# [Supplied passage]
┌──
Re: ASCII Gridded XYZ and "Hectare Raster" data (STATPOP and STATENT)

Stefan Keller
Even,

As said my point input data already has regular, constant spaces,
namely 100 meters in X and Y, with e.g. extent (2661900, 1253800) -
(2668400, 1261300), map units are meters (SRS EPSG:2056).

I managed to convert my data using following gdal_grid command
> gdal_grid -ot UInt16 -of GTiff -zfield "C1" in.gpkg out.tif

Now I still have an issue with the output pixel size which was
27.41341571800429122,-27.41341571800429122 meters
But what I want is a pixel size with exactly same spacing as input
points, namely 100,-100 (meters).
I know there's the gdal_grid options -txe/-tye/-outsize, but I'd like
to avoid calculating these by hand.
In addition IMHO there's no need interpolation at all (or nearest
neighbor at most), since input point is already in place, ready for
output.

Is there a solution for just setting output pixel size in map units
(or am I missing something)?

:Stefan

Am So., 21. Apr. 2019 um 14:48 Uhr schrieb Stefan Keller <[hidden email]>:

>
> Hi Even
>
> Thx very much!
> I'll try that way and will report.
>
> :Stefan
>
> Am So., 21. Apr. 2019 um 11:31 Uhr schrieb Even Rouault
> <[hidden email]>:
> >
> > Stefan,
> >
> > >
> > > The Swiss Statistical Office curates well-known datasets informally
> > > called "Hectare Raster" (STATPOP and STATENT) which obviously are
> > > ASCII Gridded XYZ, like this:
> > >
> > > "RELI" "X" "Y" "C1" "C2" "C3"
> > > 66192542 661900 254200 1 2 3 ...
> > > 66192543 661900 254300 1 2 3 ...
> > > 66192599 661900 259900 1 2 3 ...
> > > 66192600 661900 260000 1 2 3 ...
> > > ...
> > >
> > > This obviously is a regular gridded X and Y, sorted by X,Y but
> > > obviously also has gaps and more than one  "Z" (C1, C2, C3). Typically
> > > this is converted to a raster format like GeoTIFF and analysed through
> > > map algebra.
> > >
> > > Question 1: The GDAL docs (https://www.gdal.org/frmt_xyz.html ) says
> > > "...no missing value is supported.". In fact, I think it supports them
> > > by omitting lines by setting missing "lines" to NODATA.
> > > => Correct?
└──
# [Given request]
In the forum post about converting gridded XYZ data, what output pixel size does the writer want from gdal_grid?

# [Listed entries]
┌──
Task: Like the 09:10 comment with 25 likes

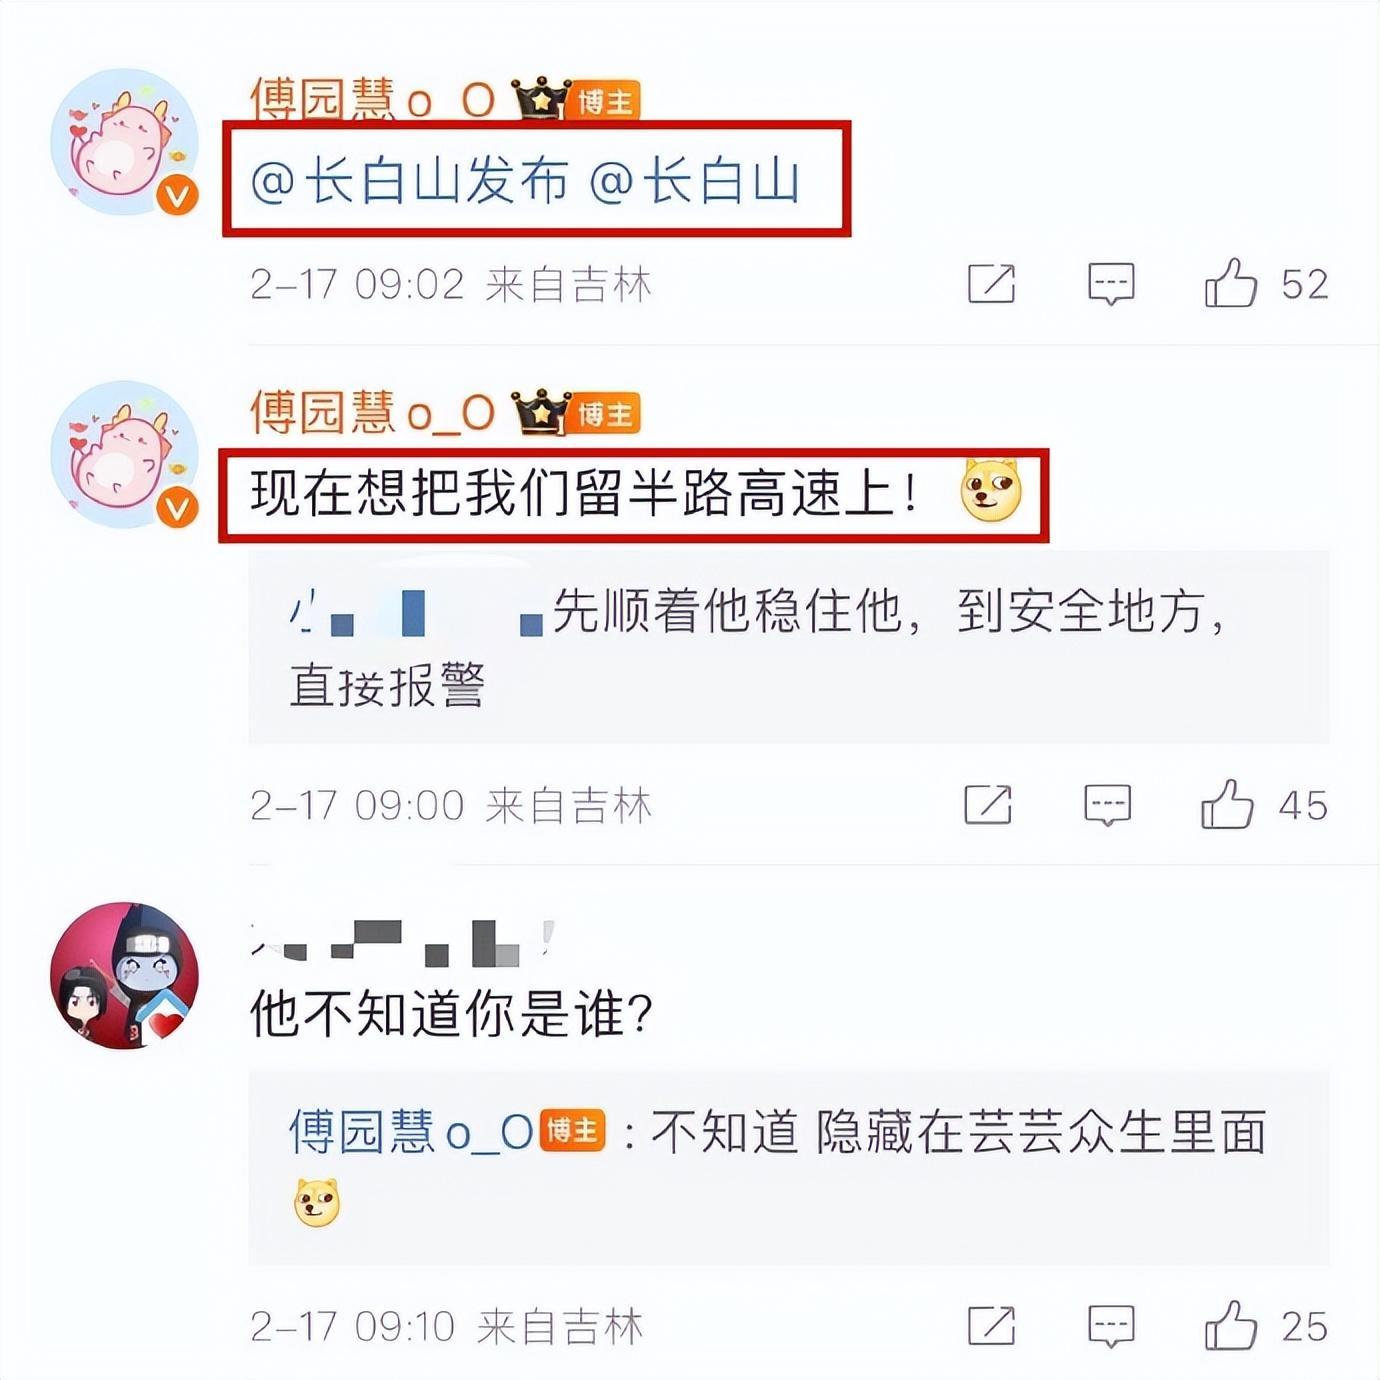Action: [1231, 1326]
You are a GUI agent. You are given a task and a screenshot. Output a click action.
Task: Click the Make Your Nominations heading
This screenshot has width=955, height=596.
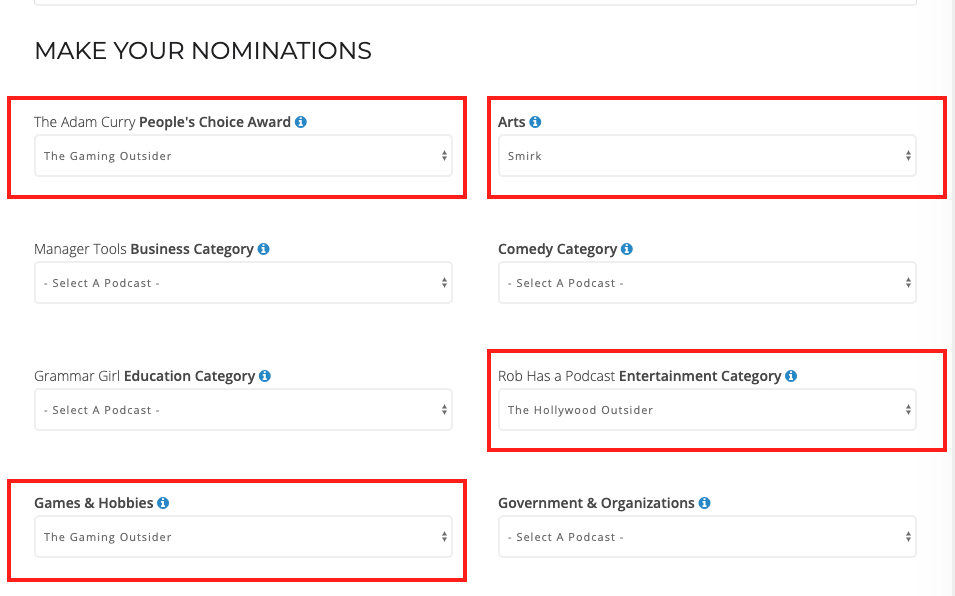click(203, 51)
└──
┌──
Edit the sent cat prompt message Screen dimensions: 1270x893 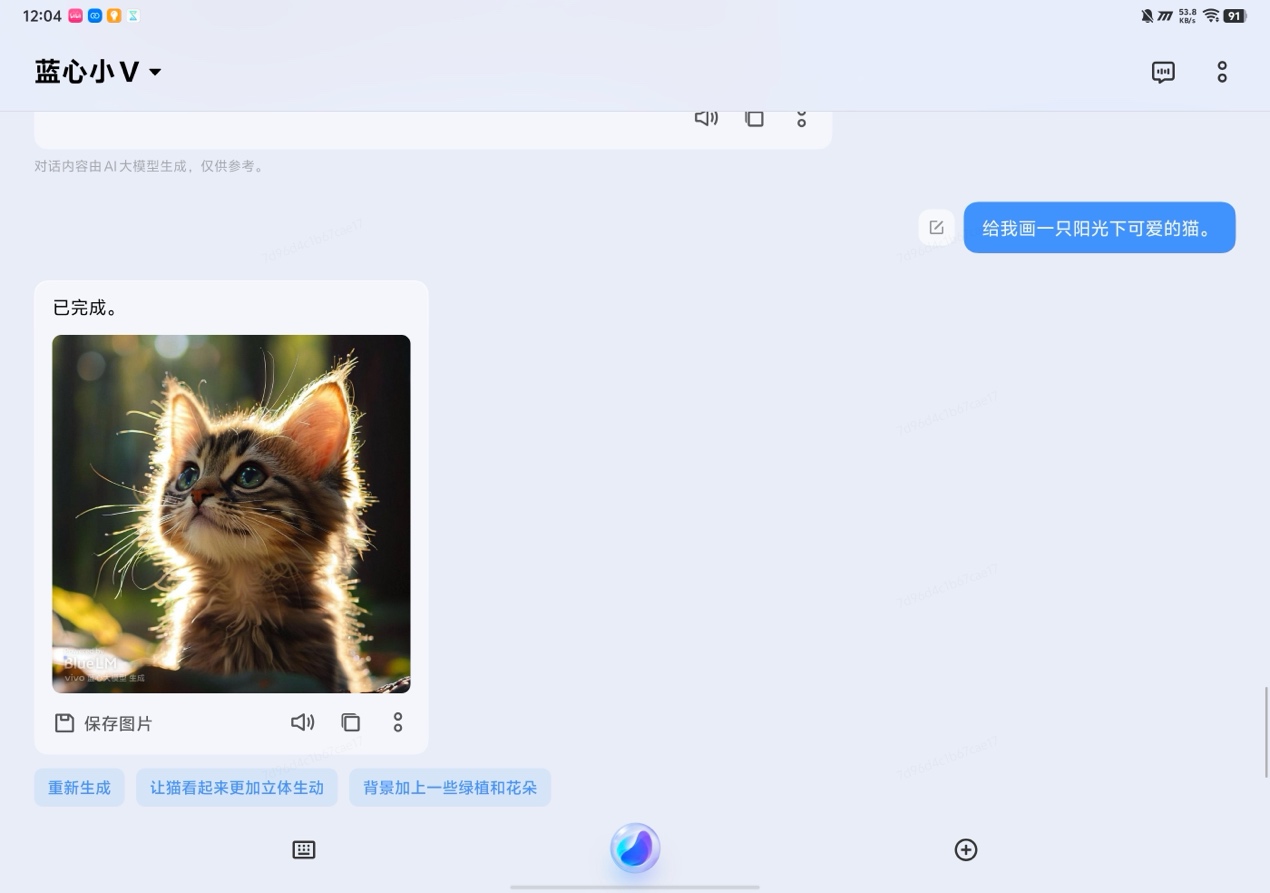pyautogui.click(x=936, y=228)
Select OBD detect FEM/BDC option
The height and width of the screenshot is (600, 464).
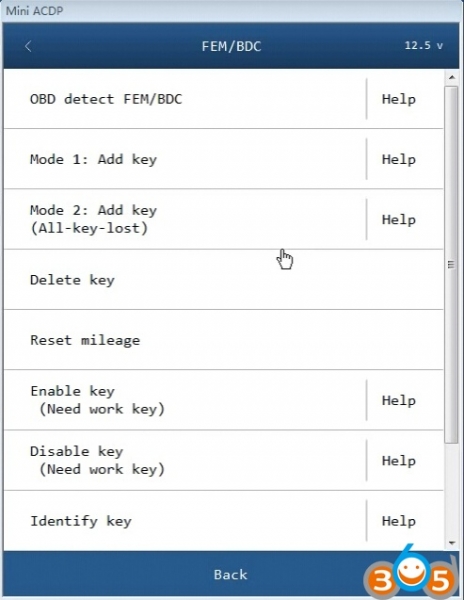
└──
┌──
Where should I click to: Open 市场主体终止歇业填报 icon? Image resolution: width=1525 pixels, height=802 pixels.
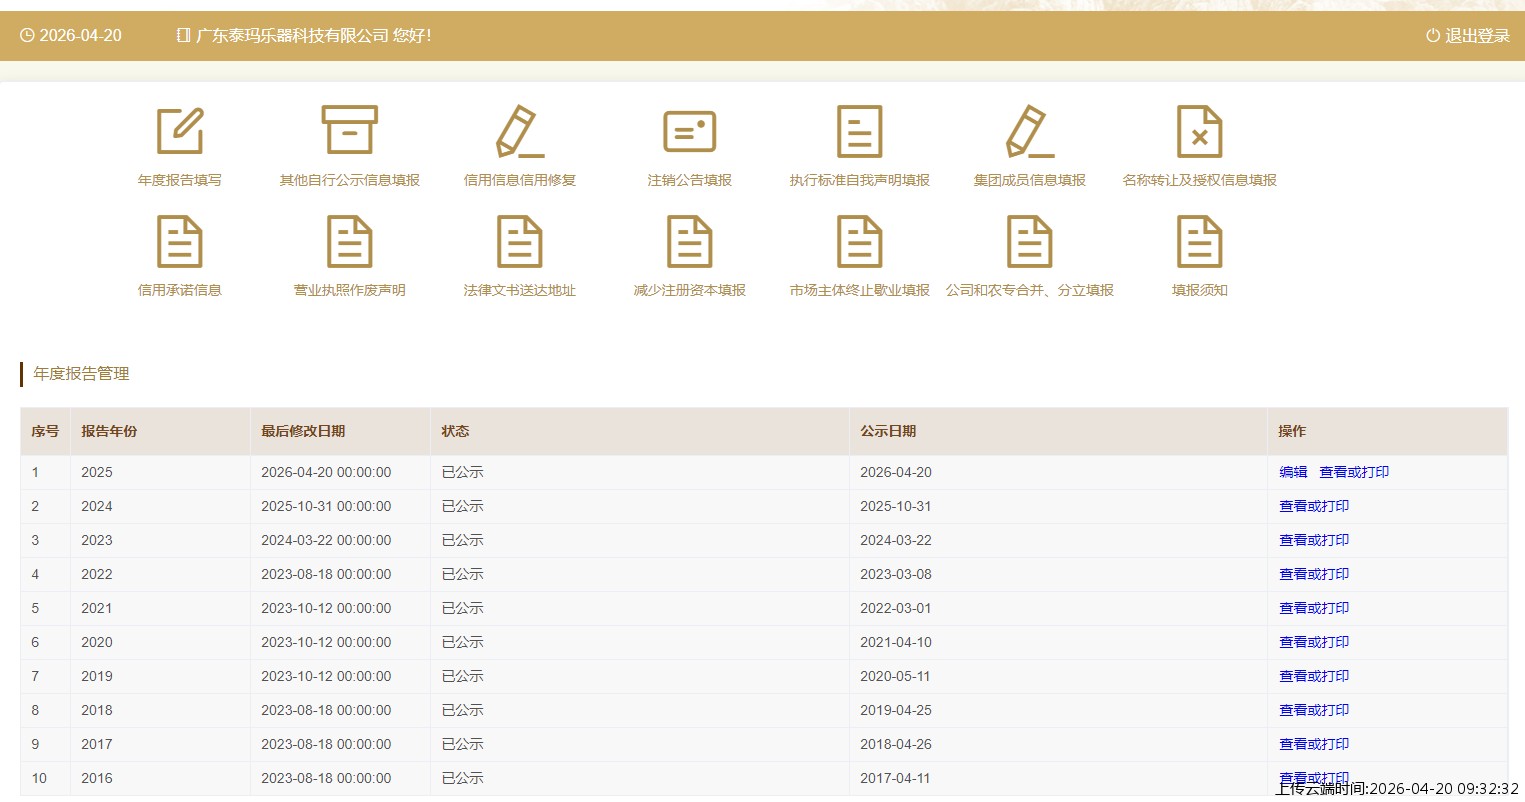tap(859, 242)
└──
# [Response to this task]
100,-100 meters, the same spacing as the input points.